§ Data in this exercise

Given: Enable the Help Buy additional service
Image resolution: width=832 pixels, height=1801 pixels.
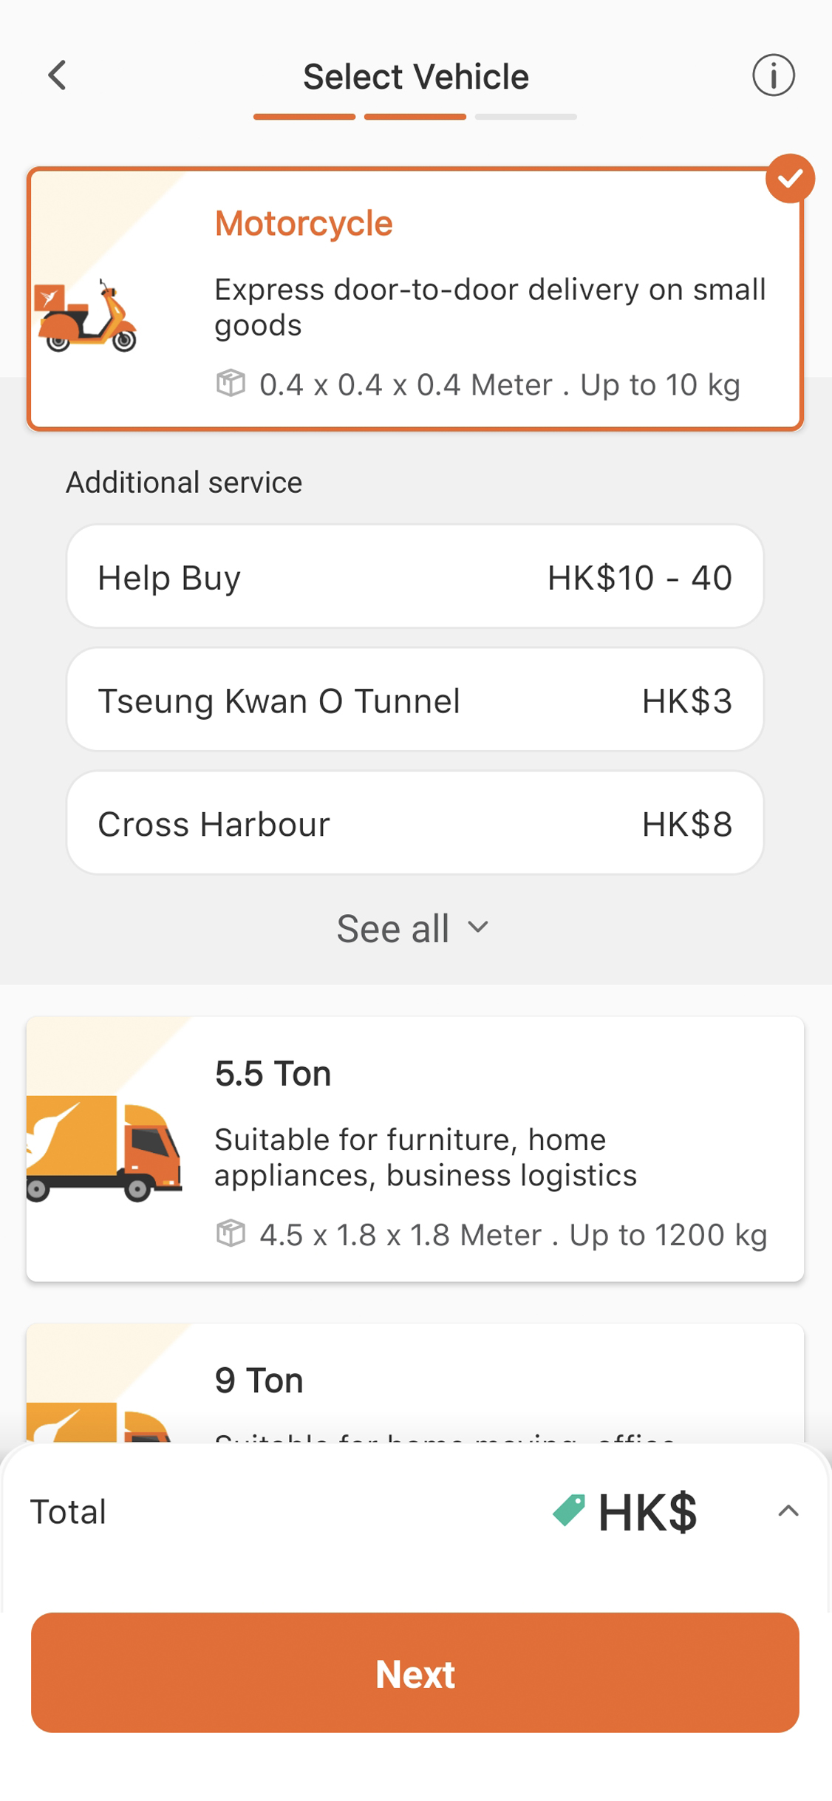Looking at the screenshot, I should [415, 577].
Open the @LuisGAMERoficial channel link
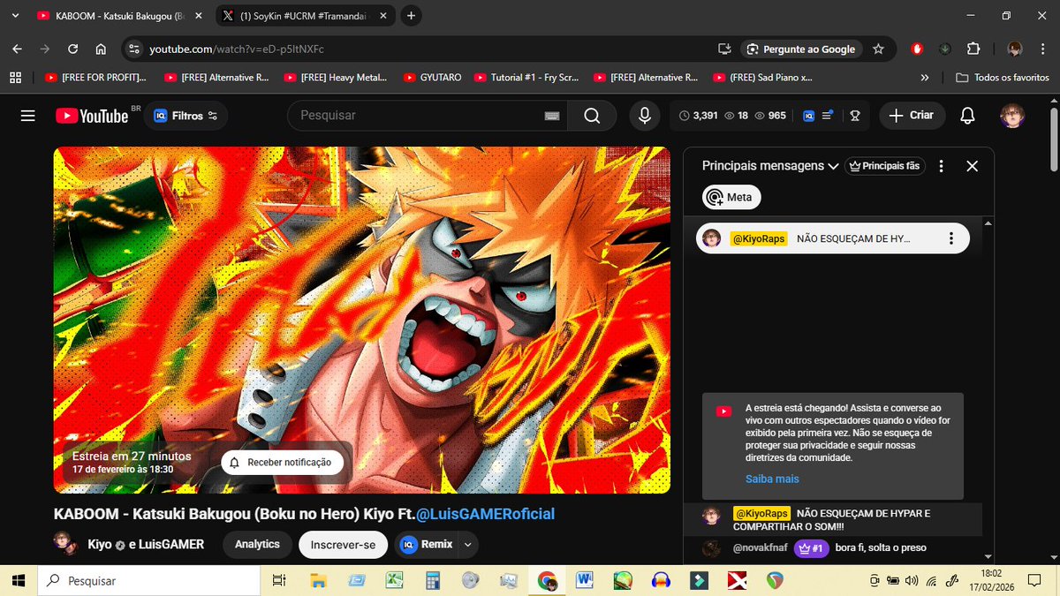This screenshot has width=1060, height=596. (x=485, y=513)
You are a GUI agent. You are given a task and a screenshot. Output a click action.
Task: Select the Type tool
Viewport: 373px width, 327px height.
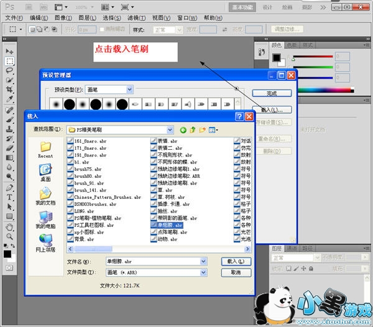click(10, 197)
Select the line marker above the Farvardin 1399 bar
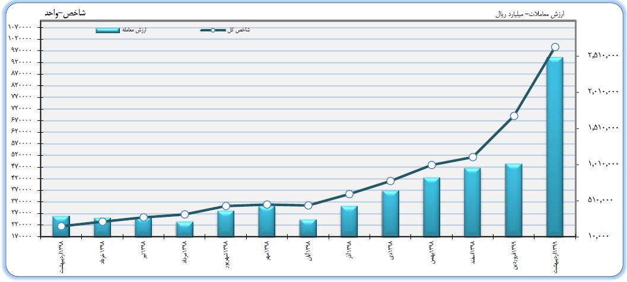627x282 pixels. click(514, 116)
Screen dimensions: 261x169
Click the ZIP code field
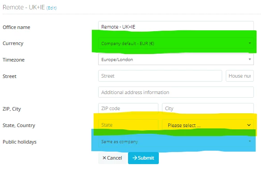(128, 108)
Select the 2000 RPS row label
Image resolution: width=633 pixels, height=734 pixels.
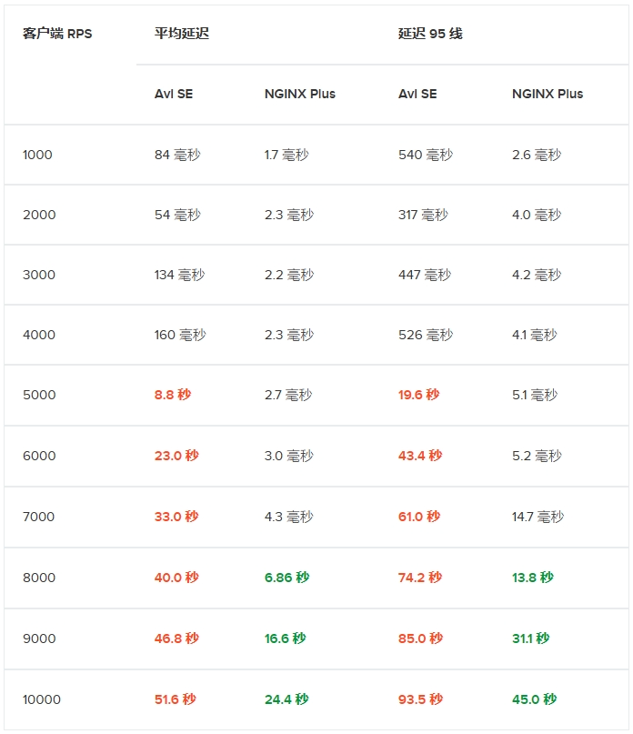(39, 215)
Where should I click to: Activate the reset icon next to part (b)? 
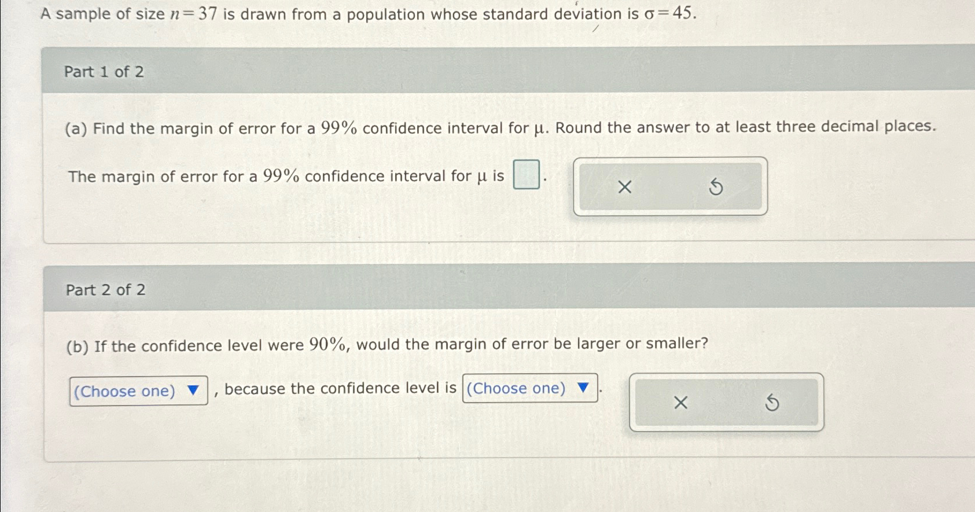772,403
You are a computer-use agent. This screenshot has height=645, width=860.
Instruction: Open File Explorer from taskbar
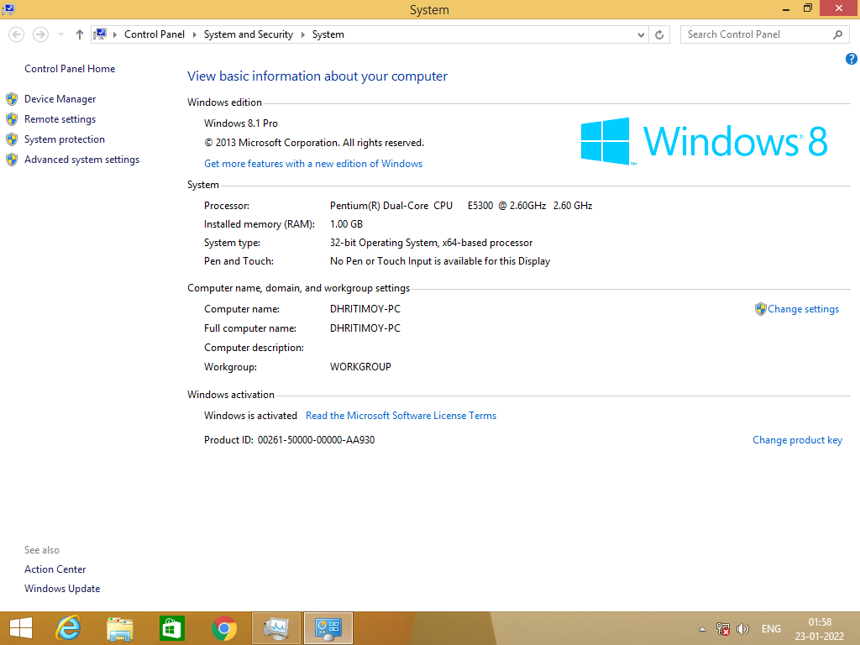[x=120, y=628]
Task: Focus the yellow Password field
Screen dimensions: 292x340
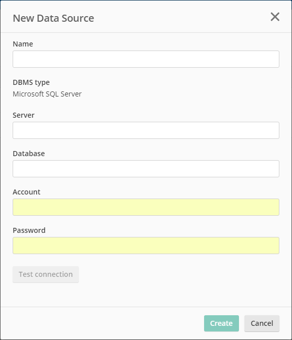Action: 146,246
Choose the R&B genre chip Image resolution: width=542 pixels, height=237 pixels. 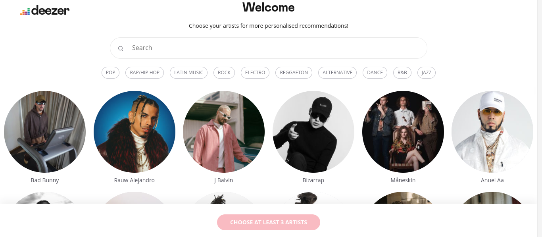click(x=402, y=73)
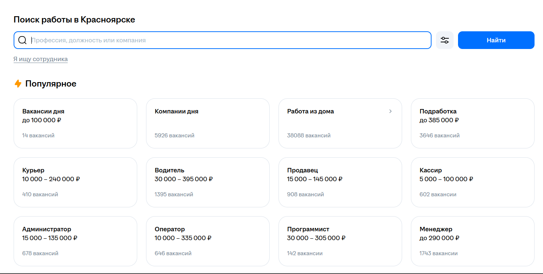Click the blue Найти button
Screen dimensions: 543x274
[x=496, y=40]
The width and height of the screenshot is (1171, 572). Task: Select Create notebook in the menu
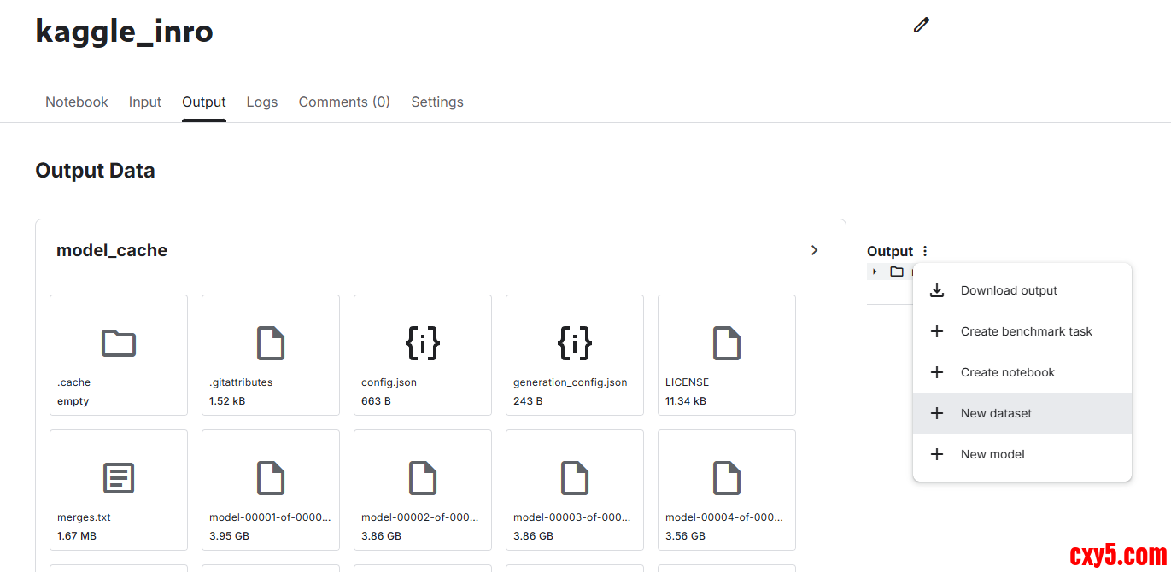[x=1007, y=372]
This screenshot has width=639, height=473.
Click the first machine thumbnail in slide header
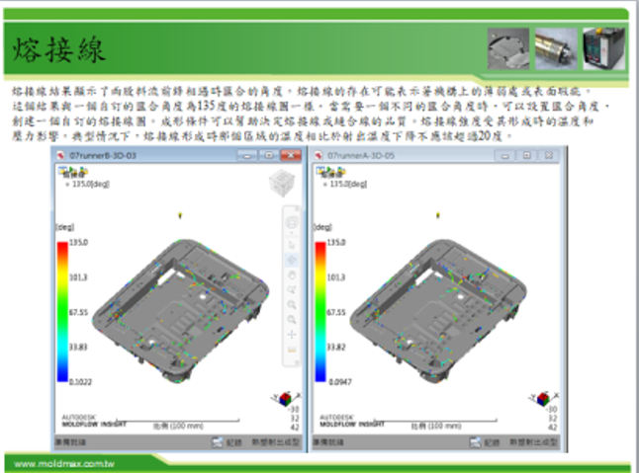pos(507,45)
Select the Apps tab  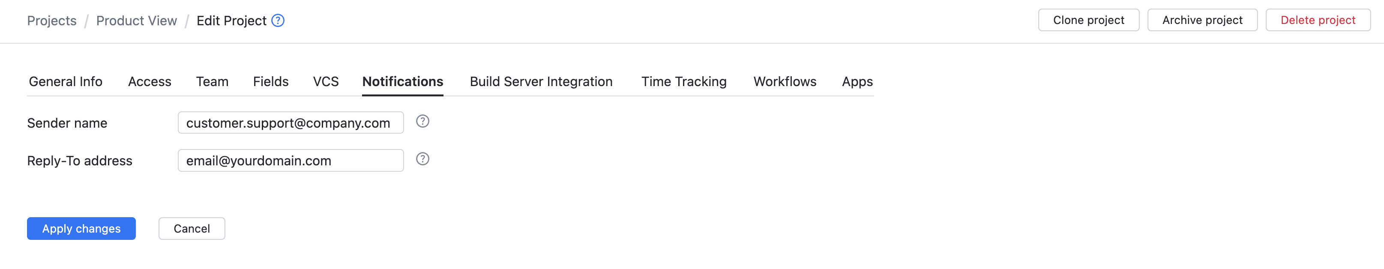(856, 82)
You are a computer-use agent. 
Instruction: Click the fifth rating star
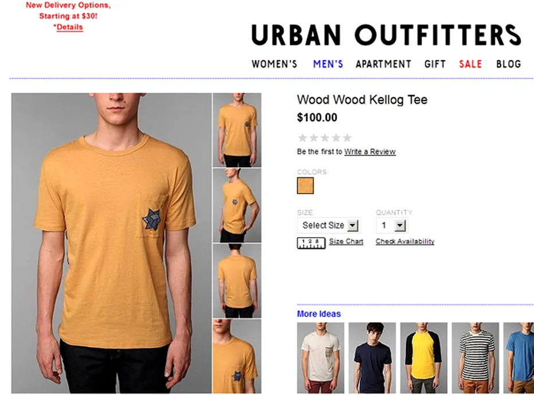[347, 138]
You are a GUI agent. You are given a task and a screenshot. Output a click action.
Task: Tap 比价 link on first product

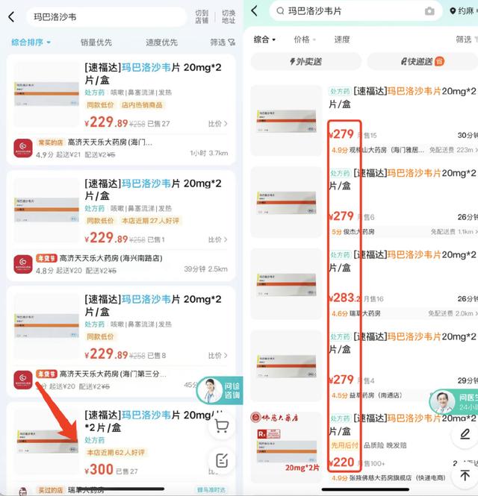coord(217,124)
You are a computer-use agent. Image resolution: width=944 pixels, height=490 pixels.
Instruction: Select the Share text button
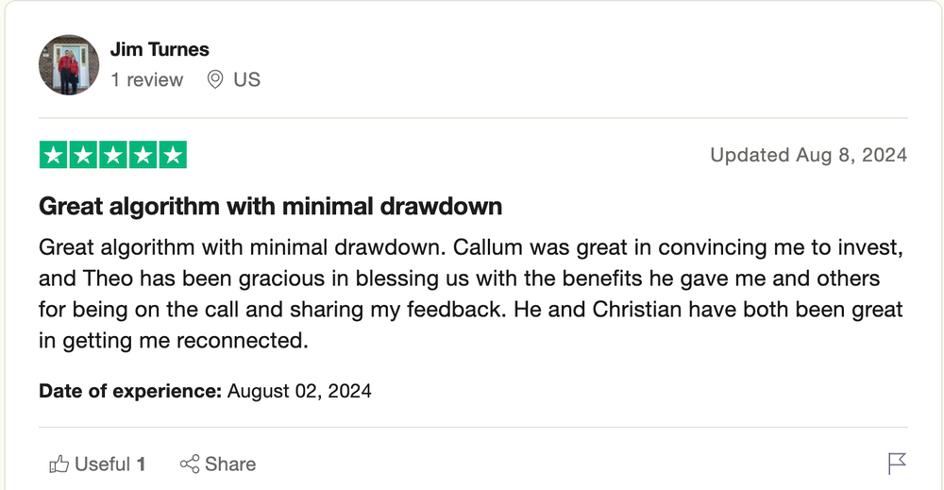click(x=230, y=465)
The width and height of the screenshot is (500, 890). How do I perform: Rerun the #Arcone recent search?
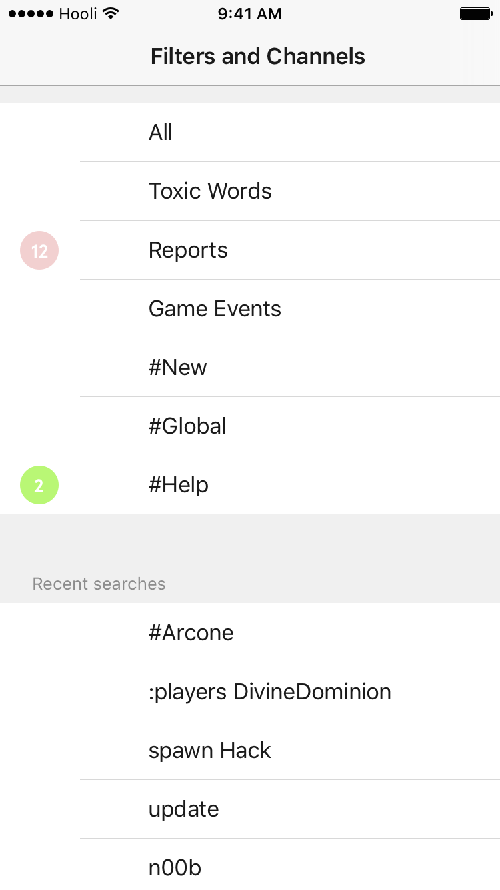(x=250, y=632)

§ Assigned task
Your answer should consist solely of the lines from the one holding "The width and height of the screenshot is (500, 890)." through the end of the listing, reproduced exactly and without pictures.

§ Result
The width and height of the screenshot is (500, 890). How do I perform: Rerun the #Arcone recent search?
(x=250, y=632)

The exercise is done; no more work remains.